Nous serons bientôt fixés, probablement avant le mardi 14 janvier 2025, date à laquelle le Premier ministre présentera sa déclaration de politique générale à l’Assemblée nationale. Parviendra-t-il à échapper à la censure, et à convaincre les députés socialistes, ainsi que potentiellement leurs collègues écologistes et communistes, de rejeter la proposition de texte déposée par les Insoumis ? Cela pourrait se produire, mais sans garantie.
Le ministre de l’Économie, Éric Lombard, a de nouveau rencontré, le soir du mercredi 8 janvier à Bercy, les trois groupes politiques de gauche. Le leader du PS, Olivier Faure, exige des « concessions significatives », tandis que François Bayrou se dit prêt à réexaminer « sans préjugés » la réforme des retraites, y compris l’âge légal du départ fixé à 64 ans.
François Bayrou et les socialistes, une relation au long cours
François Bayrou n’en est pas à sa première négociation avec les socialistes.
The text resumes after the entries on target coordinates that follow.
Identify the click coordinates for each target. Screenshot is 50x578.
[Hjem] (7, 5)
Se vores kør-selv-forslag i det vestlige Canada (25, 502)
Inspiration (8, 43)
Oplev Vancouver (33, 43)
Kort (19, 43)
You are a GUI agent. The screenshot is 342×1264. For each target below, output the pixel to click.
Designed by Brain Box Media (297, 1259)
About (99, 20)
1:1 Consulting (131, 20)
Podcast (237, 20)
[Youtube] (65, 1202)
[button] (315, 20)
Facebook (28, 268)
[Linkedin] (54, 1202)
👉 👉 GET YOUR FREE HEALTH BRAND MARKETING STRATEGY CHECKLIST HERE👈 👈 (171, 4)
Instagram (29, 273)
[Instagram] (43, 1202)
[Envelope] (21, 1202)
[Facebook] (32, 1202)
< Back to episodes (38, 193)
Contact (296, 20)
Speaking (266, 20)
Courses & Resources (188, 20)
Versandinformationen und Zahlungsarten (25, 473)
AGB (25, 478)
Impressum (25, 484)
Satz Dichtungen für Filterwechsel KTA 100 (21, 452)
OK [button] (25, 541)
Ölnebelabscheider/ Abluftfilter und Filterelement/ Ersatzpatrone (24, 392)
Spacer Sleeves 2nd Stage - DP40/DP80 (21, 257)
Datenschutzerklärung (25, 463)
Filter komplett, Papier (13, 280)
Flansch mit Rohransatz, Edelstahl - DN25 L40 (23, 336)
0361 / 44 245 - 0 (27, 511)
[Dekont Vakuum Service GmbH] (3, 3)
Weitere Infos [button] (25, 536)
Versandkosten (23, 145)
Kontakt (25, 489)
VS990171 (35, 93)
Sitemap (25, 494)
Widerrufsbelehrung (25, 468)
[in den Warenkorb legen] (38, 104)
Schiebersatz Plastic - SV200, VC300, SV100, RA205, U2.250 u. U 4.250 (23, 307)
C’est une relation qui dure depuis longtemps. Sa première rencontre remonte à l’époque de François Mitterrand, il y a trois décennies. Alors qu’il était ministre de l’Éducation dans le gouvernement de cohabitation dirigé par Édouard Balladur, le jeune Bayrou fut séduit par Mitterrand et par la profondeur littéraire qui caractérisait l’ancien président. Tant et si bien qu’en décembre 2024, lorsqu’il a été nommé à Matignon, il a choisi de citer le premier chef d’État socialiste, qui avait commenté son élection du 10 mai 1981 par ces mots : « Enfin, les problèmes commencent… » En définitive, cette attirance ne s’est pas concrétisée par un changement de camp de la part de François Bayrou.
Un nouvel épisode s’est déroulé en 2007 : après être arrivé 3e au premier tour de l’élection présidentielle et en désaccord avec Nicolas Sarkozy, Bayrou est apparu à la télévision aux côtés de Ségolène Royal, mais a opté pour le vote blanc. La candidate socialiste a confié qu’entre les deux tours, elle avait même essayé de le persuader en se rendant sous ses fenêtres. François Bayrou n’a pas cédé.
Les séduiseurs et les séduits
En 2012, François Bayrou a cette fois-ci appelé à voter pour François Hollande. Tout le monde s’en rappelle, à commencer par Nicolas Sarkozy. Ce soutien a été crucial pour François Hollande, qui l’a remercié en contribuant à sa défaite aux législatives, un mois plus tard. L’ancien président réfléchit encore aujourd’hui à cette décision, même s’il rejette la faute sur la dirigeante du PS de l’époque, Martine Aubry, qui avait présenté une candidate contre Bayrou. Si François Hollande avait élargi sa majorité pour inclure les centristes, son mandat aurait peut-être été plus serein, mais il n’a pas osé.
De nos jours, François Bayrou se trouve dans une situation où il n’a plus d’alternative. Pour la première fois, les rôles sont renversés. C’est lui qui doit « courtiser » les socialistes, qui sont désormais les « courtisés ». Pour rester en place à Matignon, comme dirait Jean-Claude Dusse, il est grand temps de conclure. La stratégie est bien connue : « Oublie que tu n’as aucune chance, vas-y, sur un malentendu, ça peut passer. »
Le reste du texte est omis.